═════ Supplied records ═════

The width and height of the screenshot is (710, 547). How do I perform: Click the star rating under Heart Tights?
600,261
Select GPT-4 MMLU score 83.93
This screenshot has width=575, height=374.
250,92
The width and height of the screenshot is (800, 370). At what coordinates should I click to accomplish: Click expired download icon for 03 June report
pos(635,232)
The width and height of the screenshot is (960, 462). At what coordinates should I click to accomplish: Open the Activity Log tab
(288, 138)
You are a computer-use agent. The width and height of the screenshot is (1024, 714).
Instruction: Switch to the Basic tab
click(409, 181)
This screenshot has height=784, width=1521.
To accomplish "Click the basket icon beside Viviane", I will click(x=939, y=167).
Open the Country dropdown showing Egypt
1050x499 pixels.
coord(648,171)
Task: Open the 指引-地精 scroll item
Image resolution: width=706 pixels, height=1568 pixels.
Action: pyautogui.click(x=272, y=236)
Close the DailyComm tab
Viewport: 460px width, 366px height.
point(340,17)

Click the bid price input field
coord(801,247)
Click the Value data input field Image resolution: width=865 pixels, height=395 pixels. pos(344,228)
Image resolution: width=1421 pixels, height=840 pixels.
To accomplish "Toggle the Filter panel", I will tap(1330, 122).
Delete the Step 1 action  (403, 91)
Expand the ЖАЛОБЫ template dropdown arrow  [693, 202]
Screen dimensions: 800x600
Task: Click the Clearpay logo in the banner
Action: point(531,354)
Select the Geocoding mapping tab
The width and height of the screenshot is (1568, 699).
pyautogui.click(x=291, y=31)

═════

**Task to complete**
Each line from the one containing "Expand the ЖАЛОБЫ" to the end of the records should be echoed exactly, and no other line.

**Output below**
Expand the ЖАЛОБЫ template dropdown arrow  [693, 202]
Screen dimensions: 800x600
Task: Click the Clearpay logo in the banner
Action: point(531,354)
Select the Geocoding mapping tab
The width and height of the screenshot is (1568, 699).
pyautogui.click(x=291, y=31)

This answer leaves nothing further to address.